While watching Steve, I kept thinking back to lessons Fox TV show “Lie to Me” teaches about lying—how a person’s expression can reveal what he or she really means. The TV show’s main character, Cal Lightman, is loosely based on Paul Ekman, who is a pioneer reading human facial expressions.

Paul’s work is quite remarkable. In the 1970s, the University California professor identified six basic emotions—anger, disgust, fear, happiness, sadness and surprise—that the face can reveal. There’s a universality about the emotions and their facial manifestations that transcends environmental influences. The expressions are human, regardless of country or culture.

Steve looks rather grim if you ask me, like he simply can’t contain his anger or disgust at having to announce what he knows is a stinker product. Yes, stinker—but more on that in a few paragraphs. Obviously, I’m no expert at detecting lying, certainly not from watching “Lie to Me” episodes or taking Paul Ekman’s METT—micro-expressions training tool—practice test (I did OK, but not exceptional). Still, I couldn’t help observe some things:

  • For about 5 seconds, Steve uplifts his eyebrows when talking about partners delivering “30 new Windows Phones by the end of 2009.”
  • Microsoft’s CEO raises his eyebrows again, more briefly, when discussing Internet Explorer for Windows Phones.
  • When talking about Windows Phone’s “new experiences,” Steve lifts his upper lip, exposing his teeth.
  • Steve keeps his lips fairly tight throughout the entire three-minute, 43-second video.
  • Except briefly when closing the video, by wishing people well, Steve doesn’t smile. Even the brief smile is from tense lips.

The video is best watched at YouTube in all Steve’s HD glory. Tell me what you see behind his expression and posture in comments. Raised eyebrows and tight lips could indicate anger when Steve talks about the number of phones or Internet Explorer. Most reviewers agree that IE is substandard compared to mobile browsers found in Apple, Google and Nokia phones. The raised lip to expose teeth could be sign of disgust. Regardless, the tight expression says enough, even to a non-expert regarding Steve’s real feelings about delivering a real stinker product to market.

Yes, it’s a stinker. Numerous reviewers gave Windows Mobile 6.5 low marks last week, including John “there’s no excuse for this” HermanMatt “Microsoft disappoints me greatly” Miller, Greg “it still sucks” Kumparak and Chris “6.5 won’t win a single user to the platform” Ziegler. Reviewers dumped stink bombs on Microsoft’s stinker.

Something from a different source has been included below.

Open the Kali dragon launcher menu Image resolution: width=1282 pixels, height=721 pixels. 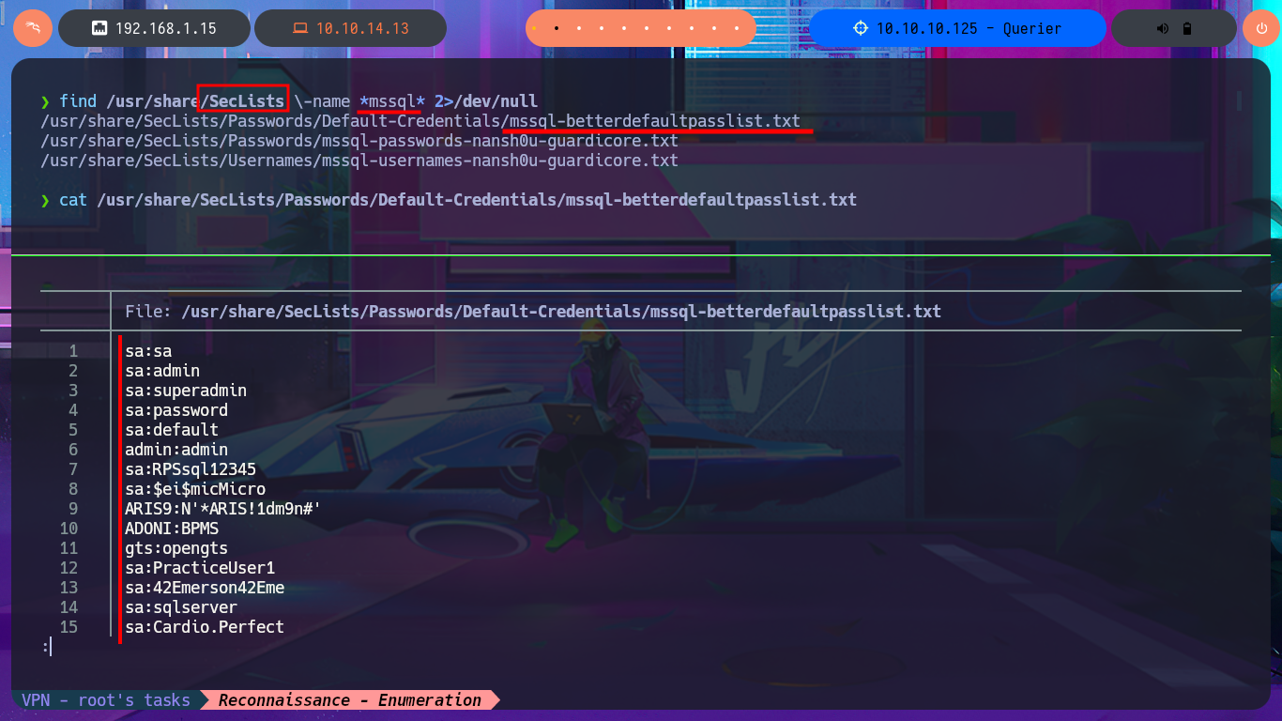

I would have reviewed a Windows Phone, too, had I been able to obtain a device. I contacted HTC PR, which indicated there were no review devices available, which was a subtle way of saying none was available to me.

It’s a wonder that Microsoft could release that stinker.What other choice did Microsoft have? Already Apple and Google are sucking up mindshare and developers. But is Windows 6.5 really better than nothing? If there’s a slim silver lining in the Windows Phone dark cloud: Microsoft has released a product that makes Windows Vista look better, maybe even good, but at least not as bad.

The CEO couldn’t deliver the stinker with a straight face. Steve is too much of a heart-on-the-sleeve kind of guy.  Could the normally animated Steve look any unhappier to be launching new Windows Phone software and hardware? Apparently not.